■ Goal: Reproduce verbatim the lines of the data below, beginning with the line that contains "Эвертон - Ливерпуль (253, 1453)" and continuing through the line that contains "Khớp nối mềm inox (639, 2161)", with both of those lines included.

[Data from a pointing dataset]

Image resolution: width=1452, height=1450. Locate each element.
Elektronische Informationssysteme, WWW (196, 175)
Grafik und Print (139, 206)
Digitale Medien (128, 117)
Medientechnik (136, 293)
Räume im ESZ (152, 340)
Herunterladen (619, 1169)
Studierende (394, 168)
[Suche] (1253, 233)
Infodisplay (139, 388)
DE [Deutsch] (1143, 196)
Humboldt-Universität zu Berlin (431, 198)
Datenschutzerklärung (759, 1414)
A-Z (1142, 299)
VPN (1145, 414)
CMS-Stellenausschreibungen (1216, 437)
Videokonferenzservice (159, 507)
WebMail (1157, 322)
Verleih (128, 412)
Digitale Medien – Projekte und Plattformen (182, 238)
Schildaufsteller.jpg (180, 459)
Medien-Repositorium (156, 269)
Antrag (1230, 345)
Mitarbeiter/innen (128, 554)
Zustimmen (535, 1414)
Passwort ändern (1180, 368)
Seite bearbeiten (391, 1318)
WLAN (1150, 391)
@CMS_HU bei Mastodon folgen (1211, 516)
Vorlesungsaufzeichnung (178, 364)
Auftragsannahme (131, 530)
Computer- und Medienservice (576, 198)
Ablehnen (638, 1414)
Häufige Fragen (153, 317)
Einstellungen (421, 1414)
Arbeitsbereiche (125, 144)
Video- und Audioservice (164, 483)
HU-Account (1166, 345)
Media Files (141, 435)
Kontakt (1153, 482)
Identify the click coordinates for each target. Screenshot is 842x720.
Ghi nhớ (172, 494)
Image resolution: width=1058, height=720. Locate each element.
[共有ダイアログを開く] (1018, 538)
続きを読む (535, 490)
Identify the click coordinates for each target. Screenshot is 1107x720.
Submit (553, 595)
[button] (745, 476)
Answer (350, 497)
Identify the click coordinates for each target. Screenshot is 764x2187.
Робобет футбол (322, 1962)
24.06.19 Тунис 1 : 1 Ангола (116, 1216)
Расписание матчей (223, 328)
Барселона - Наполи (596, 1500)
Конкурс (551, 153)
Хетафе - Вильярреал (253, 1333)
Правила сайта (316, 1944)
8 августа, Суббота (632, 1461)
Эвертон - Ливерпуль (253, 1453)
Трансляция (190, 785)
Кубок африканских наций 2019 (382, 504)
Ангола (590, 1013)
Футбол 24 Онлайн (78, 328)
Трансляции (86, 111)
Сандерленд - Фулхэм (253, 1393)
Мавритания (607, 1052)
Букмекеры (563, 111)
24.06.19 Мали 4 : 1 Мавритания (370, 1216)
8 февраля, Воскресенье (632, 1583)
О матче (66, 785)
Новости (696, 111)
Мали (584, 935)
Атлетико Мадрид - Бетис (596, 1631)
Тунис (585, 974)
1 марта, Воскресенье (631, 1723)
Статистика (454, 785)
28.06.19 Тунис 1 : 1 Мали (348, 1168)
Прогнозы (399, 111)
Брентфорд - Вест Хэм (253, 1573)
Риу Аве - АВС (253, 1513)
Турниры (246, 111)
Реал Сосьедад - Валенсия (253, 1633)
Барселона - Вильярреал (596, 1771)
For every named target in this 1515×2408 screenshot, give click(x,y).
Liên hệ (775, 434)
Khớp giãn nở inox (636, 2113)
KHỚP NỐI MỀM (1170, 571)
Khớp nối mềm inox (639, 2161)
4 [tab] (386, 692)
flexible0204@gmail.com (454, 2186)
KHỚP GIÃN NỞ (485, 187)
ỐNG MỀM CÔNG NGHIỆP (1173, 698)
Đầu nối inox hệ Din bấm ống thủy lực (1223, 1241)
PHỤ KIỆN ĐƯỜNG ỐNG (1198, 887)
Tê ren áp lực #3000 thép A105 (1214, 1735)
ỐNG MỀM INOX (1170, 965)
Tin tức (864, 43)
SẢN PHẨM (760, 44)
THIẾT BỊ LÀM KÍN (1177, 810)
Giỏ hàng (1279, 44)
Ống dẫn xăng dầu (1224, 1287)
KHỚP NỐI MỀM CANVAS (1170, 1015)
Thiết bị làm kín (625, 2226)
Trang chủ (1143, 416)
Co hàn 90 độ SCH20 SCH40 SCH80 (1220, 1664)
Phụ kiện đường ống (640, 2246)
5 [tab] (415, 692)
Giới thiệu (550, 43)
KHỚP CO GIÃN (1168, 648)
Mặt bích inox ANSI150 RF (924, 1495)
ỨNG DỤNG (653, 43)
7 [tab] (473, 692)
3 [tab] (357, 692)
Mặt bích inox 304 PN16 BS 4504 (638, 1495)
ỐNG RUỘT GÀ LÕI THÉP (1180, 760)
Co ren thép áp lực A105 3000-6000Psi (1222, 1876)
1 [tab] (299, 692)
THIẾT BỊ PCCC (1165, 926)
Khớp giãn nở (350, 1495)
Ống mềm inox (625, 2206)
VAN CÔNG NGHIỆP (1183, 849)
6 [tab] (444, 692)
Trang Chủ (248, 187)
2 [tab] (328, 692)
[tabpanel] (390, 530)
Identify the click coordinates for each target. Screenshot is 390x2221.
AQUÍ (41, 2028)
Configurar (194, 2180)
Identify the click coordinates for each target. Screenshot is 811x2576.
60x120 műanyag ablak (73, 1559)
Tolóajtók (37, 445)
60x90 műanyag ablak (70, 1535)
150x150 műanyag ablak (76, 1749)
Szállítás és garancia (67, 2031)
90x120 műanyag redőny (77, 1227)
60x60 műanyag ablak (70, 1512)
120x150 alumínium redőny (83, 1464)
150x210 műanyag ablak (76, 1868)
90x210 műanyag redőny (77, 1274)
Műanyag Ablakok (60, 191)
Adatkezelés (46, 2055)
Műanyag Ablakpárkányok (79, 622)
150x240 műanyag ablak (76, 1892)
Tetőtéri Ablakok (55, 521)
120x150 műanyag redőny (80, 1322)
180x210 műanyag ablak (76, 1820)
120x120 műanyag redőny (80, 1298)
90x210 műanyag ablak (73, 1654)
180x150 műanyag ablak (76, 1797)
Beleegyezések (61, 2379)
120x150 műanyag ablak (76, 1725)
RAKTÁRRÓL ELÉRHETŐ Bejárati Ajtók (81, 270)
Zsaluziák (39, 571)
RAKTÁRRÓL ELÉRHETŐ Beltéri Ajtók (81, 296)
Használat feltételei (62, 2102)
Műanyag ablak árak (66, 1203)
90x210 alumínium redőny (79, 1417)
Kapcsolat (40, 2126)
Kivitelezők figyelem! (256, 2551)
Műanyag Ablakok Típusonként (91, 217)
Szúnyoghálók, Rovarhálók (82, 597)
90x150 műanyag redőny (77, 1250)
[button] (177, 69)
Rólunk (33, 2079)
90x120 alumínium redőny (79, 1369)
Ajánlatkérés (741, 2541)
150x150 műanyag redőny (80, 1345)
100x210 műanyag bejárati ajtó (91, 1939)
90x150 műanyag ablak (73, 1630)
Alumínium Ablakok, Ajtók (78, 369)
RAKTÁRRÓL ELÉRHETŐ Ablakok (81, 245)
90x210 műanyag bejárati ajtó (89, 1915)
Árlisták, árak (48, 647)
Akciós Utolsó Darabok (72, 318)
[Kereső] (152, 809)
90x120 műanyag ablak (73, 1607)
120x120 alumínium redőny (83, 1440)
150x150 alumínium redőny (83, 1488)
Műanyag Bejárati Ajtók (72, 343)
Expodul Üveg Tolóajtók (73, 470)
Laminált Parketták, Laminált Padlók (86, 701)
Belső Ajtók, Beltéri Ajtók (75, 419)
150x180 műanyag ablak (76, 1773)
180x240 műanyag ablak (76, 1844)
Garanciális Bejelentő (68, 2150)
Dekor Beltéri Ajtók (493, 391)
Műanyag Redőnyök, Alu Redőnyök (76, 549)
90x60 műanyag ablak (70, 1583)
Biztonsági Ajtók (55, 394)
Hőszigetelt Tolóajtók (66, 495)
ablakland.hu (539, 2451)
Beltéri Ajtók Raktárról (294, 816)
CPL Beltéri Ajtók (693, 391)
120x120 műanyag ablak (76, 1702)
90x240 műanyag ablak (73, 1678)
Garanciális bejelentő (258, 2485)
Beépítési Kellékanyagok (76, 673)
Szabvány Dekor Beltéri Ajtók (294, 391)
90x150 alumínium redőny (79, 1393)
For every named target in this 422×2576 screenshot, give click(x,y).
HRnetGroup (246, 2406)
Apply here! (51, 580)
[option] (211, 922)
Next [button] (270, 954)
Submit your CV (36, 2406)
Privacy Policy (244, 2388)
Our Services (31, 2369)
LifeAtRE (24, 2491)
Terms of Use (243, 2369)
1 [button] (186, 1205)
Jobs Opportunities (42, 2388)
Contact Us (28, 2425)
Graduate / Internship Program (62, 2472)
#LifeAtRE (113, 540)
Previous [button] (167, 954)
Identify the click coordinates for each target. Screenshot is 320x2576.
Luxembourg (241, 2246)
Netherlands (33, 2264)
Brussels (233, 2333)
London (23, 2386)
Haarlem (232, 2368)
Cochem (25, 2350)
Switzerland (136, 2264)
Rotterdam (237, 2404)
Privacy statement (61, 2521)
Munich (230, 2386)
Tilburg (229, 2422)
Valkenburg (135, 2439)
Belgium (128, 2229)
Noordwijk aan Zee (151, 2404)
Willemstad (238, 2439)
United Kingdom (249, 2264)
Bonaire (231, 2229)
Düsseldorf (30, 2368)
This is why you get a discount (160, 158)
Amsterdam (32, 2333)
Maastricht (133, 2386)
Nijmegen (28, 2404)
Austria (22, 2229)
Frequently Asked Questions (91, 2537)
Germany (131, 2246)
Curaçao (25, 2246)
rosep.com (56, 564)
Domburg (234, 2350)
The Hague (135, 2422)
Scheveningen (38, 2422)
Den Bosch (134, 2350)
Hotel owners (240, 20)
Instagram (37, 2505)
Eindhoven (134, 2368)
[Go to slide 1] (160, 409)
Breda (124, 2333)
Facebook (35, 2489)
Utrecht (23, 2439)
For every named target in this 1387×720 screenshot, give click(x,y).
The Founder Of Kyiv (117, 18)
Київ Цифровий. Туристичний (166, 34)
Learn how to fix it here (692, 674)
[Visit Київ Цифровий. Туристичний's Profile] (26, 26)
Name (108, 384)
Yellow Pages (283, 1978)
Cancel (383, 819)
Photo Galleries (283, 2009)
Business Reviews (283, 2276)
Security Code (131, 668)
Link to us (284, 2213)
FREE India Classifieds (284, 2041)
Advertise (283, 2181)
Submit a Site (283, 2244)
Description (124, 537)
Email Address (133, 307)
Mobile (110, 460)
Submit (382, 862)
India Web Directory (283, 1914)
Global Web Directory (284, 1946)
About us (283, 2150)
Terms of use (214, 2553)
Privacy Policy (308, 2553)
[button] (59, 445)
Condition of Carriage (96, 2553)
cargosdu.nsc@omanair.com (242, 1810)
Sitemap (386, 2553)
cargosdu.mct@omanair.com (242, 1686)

■ Answer to this task:
Эвертон - Ливерпуль (253, 1453)
Трансляция (190, 785)
Кубок африканских наций 2019 (382, 504)
Ангола (590, 1013)
Футбол 24 Онлайн (78, 328)
Трансляции (86, 111)
Сандерленд - Фулхэм (253, 1393)
Мавритания (607, 1052)
Букмекеры (563, 111)
24.06.19 Мали 4 : 1 Мавритания (370, 1216)
8 февраля, Воскресенье (632, 1583)
О матче (66, 785)
Новости (696, 111)
Мали (584, 935)
Атлетико Мадрид - Бетис (596, 1631)
Тунис (585, 974)
1 марта, Воскресенье (631, 1723)
Статистика (454, 785)
28.06.19 Тунис 1 : 1 Мали (348, 1168)
Прогнозы (399, 111)
Брентфорд - Вест Хэм (253, 1573)
Риу Аве - АВС (253, 1513)
Турниры (246, 111)
Реал Сосьедад - Валенсия (253, 1633)
Барселона - Вильярреал (596, 1771)
For every named target in this 1515×2408 screenshot, give click(x,y).
Liên hệ (775, 434)
Khớp giãn nở inox (636, 2113)
KHỚP NỐI MỀM (1170, 571)
Khớp nối mềm inox (639, 2161)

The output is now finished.